I have read dozens of solutions to this and tried almost every one of them, but my sessions times out quickly anyway. I'm using a Debian installation and have set max variable in /usr/lib/php5/maxlifetime to 86400. I've also set session.gc_maxlifetime = 86400 in php.ini. I've made the session cookie valid for one hour and every time I reload the page I update it with another hour. I have tried setting ini_set("session.gc_maxlifetime", "86400"); in my front controller. However nothing helps. If I login to my site and wait about 20 minutes the next time I click a link on the page I will be logged out. The session cookie is still valid and the session file in /var/lib/php5 still exists. I just don't get it. I should also mention that I use Parallels PLESK on the system and it has made a lot of modifications to the standard Debian install, but I don't think that's the problem. Anyone?
Is it possible you have something a .htaccess conflicting with everything else? And are you sure you do not set this somewhere else in your code or some custom php.ini? Everytime I have such problems I finally realise I forgot ONE place.
It's entirely possible there's more than one .ini being loaded and where the one you made your session changes to is being overridden by one loaded later in the chain. Dump out a phpinfo()
where your session validation/login code are and see what the session settings are. Part of the output will also be a list of the .ini files that were loaded.

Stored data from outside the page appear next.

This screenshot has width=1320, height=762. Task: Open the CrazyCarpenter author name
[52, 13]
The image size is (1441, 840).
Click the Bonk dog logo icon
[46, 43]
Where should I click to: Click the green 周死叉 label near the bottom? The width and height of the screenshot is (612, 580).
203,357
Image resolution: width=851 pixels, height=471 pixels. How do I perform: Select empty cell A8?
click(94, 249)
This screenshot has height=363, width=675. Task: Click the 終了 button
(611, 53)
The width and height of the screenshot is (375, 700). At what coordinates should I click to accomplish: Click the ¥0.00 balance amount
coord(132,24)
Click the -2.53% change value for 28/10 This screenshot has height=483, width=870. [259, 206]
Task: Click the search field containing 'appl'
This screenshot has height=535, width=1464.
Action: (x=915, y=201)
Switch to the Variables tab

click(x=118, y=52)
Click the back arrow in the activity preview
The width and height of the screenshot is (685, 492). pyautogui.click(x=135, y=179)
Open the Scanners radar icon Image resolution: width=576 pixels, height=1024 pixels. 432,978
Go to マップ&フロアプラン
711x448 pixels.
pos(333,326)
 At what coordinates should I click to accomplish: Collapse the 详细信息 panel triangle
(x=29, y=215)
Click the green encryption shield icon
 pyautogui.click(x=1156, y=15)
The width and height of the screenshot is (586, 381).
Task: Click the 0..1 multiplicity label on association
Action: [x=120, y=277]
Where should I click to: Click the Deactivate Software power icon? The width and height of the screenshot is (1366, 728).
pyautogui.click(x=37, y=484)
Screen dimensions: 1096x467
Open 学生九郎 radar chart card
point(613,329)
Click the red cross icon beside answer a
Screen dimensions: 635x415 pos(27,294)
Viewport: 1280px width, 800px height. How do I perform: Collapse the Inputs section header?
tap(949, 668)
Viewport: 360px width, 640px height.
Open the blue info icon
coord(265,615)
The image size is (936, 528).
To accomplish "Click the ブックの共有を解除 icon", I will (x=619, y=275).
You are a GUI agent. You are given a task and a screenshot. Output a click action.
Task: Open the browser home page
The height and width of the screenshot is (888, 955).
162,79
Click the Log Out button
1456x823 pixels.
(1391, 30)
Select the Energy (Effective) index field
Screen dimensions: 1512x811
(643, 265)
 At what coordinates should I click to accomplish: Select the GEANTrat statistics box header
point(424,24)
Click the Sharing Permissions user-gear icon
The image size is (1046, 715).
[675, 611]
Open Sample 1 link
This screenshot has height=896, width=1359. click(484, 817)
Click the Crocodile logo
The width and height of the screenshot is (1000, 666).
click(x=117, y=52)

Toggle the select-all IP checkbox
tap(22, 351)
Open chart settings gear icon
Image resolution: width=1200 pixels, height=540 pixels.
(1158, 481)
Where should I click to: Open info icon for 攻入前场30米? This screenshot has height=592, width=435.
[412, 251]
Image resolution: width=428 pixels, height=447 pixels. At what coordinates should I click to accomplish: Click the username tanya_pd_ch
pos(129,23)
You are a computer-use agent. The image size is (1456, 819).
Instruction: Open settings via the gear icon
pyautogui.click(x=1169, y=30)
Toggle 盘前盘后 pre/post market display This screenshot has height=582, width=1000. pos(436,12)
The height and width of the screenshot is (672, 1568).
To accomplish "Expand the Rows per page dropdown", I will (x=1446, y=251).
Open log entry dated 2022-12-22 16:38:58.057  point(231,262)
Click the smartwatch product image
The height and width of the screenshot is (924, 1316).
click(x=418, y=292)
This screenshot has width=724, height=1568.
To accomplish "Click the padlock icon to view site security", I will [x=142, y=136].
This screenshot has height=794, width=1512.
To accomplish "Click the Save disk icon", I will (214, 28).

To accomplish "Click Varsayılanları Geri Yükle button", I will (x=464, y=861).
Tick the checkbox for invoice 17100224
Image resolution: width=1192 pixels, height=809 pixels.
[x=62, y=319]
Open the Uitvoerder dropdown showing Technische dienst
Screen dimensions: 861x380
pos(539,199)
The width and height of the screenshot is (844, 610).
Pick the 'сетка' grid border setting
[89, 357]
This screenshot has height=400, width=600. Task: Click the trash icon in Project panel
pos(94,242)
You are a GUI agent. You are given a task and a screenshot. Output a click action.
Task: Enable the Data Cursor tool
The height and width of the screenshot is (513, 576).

I'm not sure if this will help, but make sure you're using both ob_start() & session_stat();
ob_start();
session_start();
That's weird, a solution could be to implement a "Remember Me" feature with cookie. I know sessions can be very fickle, if you log-in on another comp, or the same comp but different browser, the cookie could be destroyed.
Also is the session really getting destroyed? Or is a new session being generated?
Does php -i | grep session.cookie_lifetime (at console) or phpinfo() (in script) verify your change to the cookie lifetime parameter?
If you use Firefox, try installing the Web Developer Toolbar and Firebug to inspect the cookies and network activity. This is a very useful combination for me when investigating issues where the hash value of a session cookie changes.
It's also possible that somewhere in your code or libraries you have a call to session_set_cookie_params() that's overloading your expected behavior. You can inspect cookies with either of the extensions above to verify their expiration.